WORK INSTRUCTION - Please count the lines in the material below that contain the word "should", treating uppercase and lowercase as different, and give only the number.

INPUT DATA -
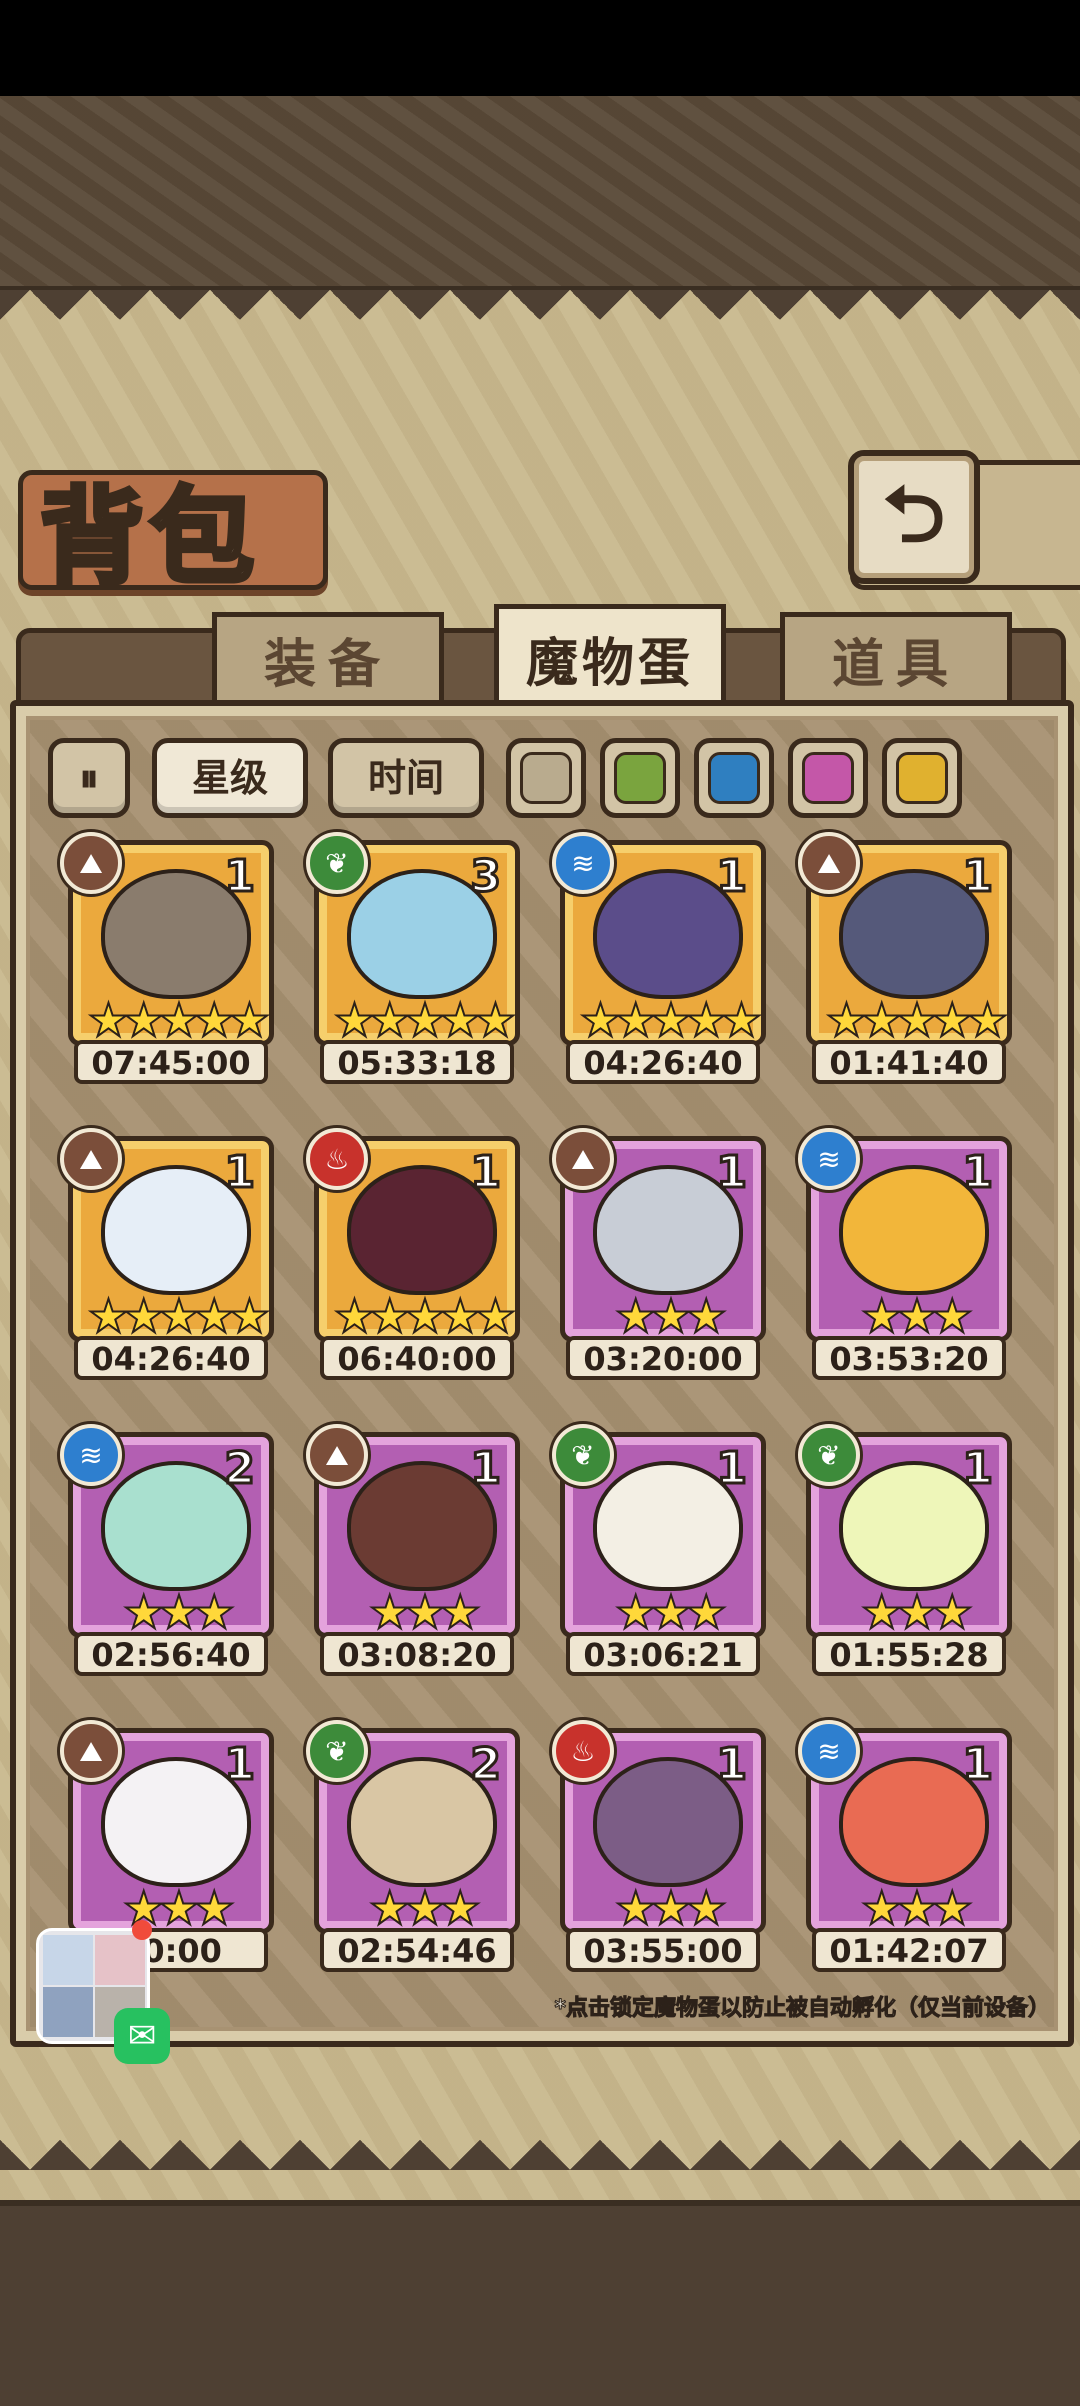 The image size is (1080, 2406). I want to click on hatch-timer: 01:55:28, so click(909, 1654).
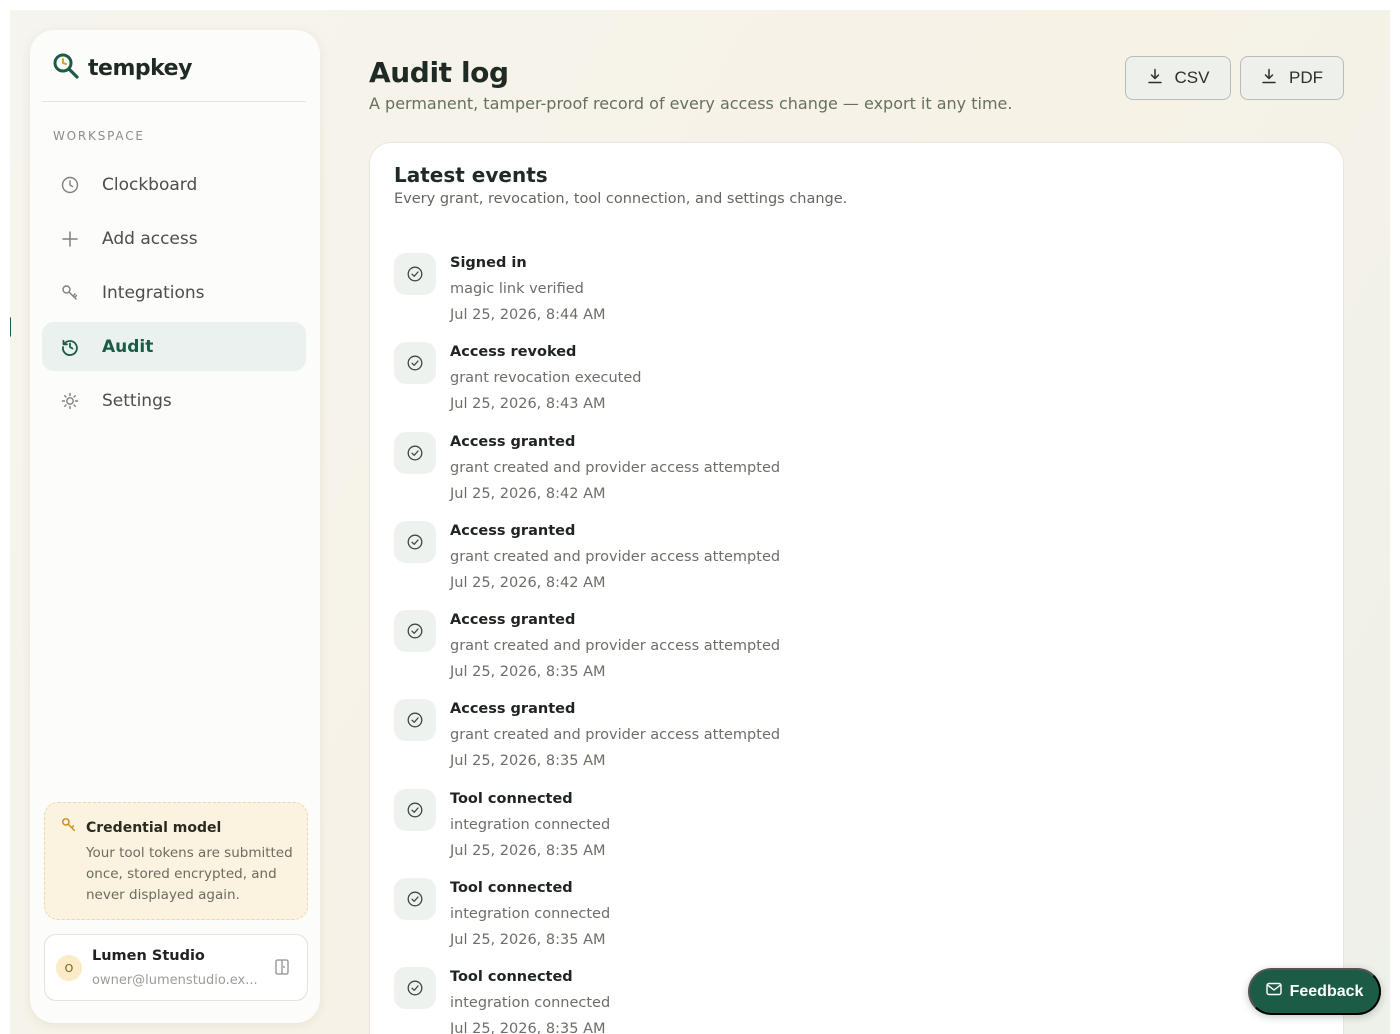 The height and width of the screenshot is (1034, 1400). What do you see at coordinates (439, 72) in the screenshot?
I see `page-title: Audit log` at bounding box center [439, 72].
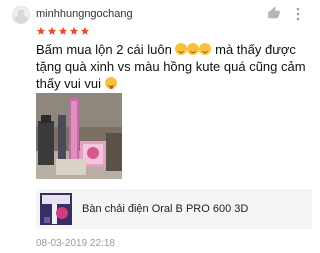  I want to click on review-photo, so click(79, 136).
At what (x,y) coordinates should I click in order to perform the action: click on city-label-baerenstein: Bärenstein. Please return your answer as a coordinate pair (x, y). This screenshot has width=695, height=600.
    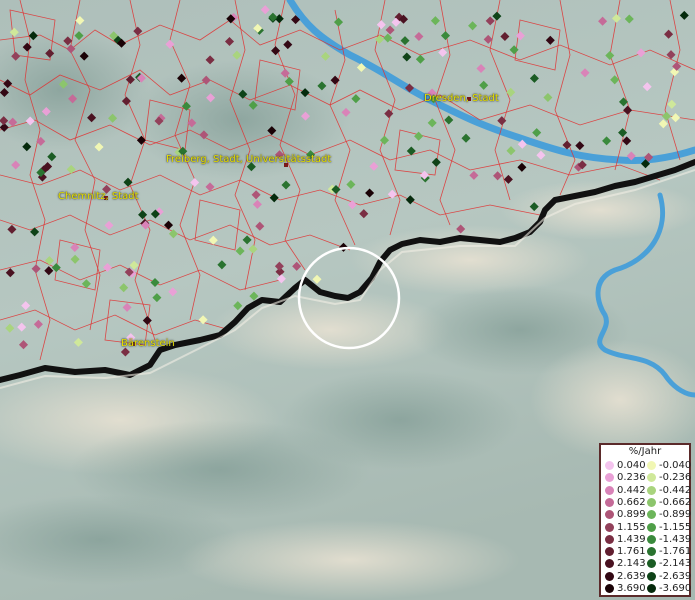
    Looking at the image, I should click on (148, 344).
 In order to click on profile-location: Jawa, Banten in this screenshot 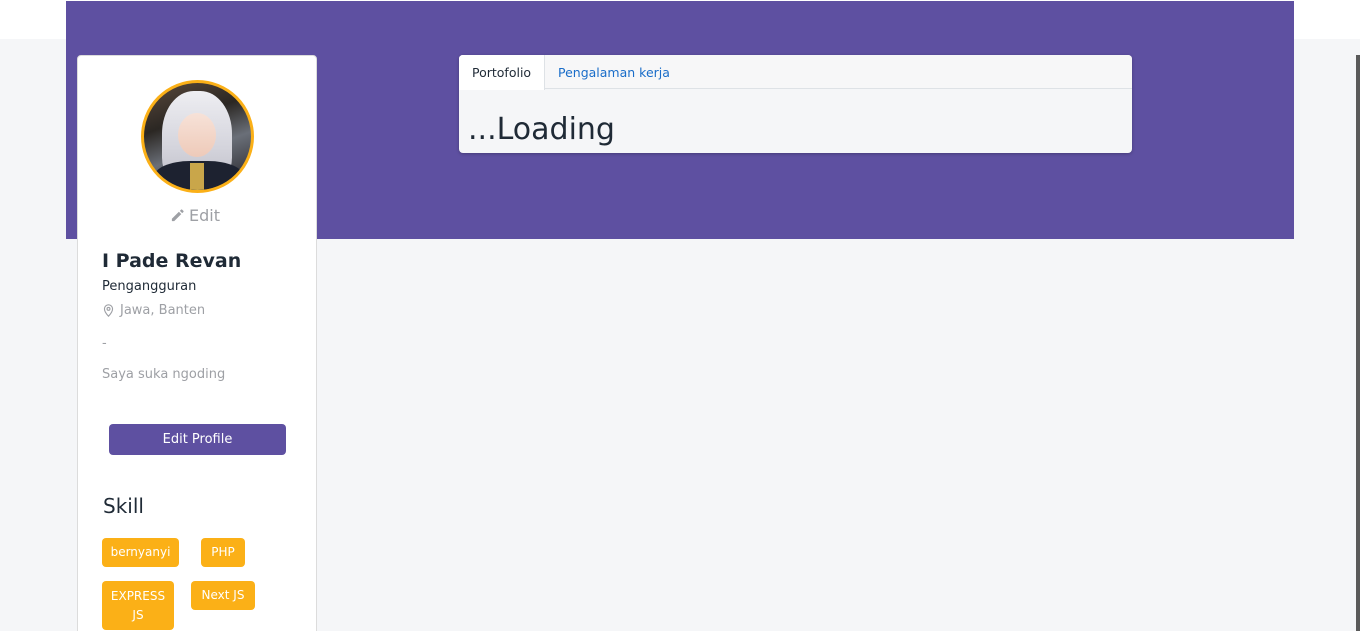, I will do `click(154, 310)`.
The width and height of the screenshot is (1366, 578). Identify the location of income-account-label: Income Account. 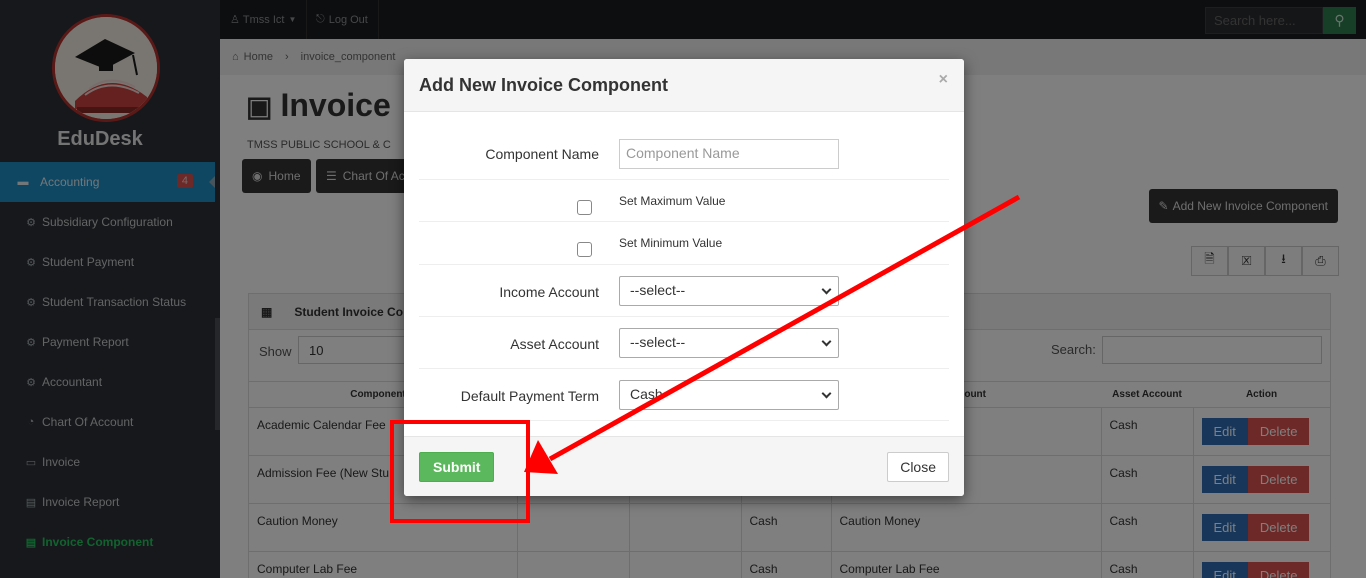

THE COMPLETED TASK - 2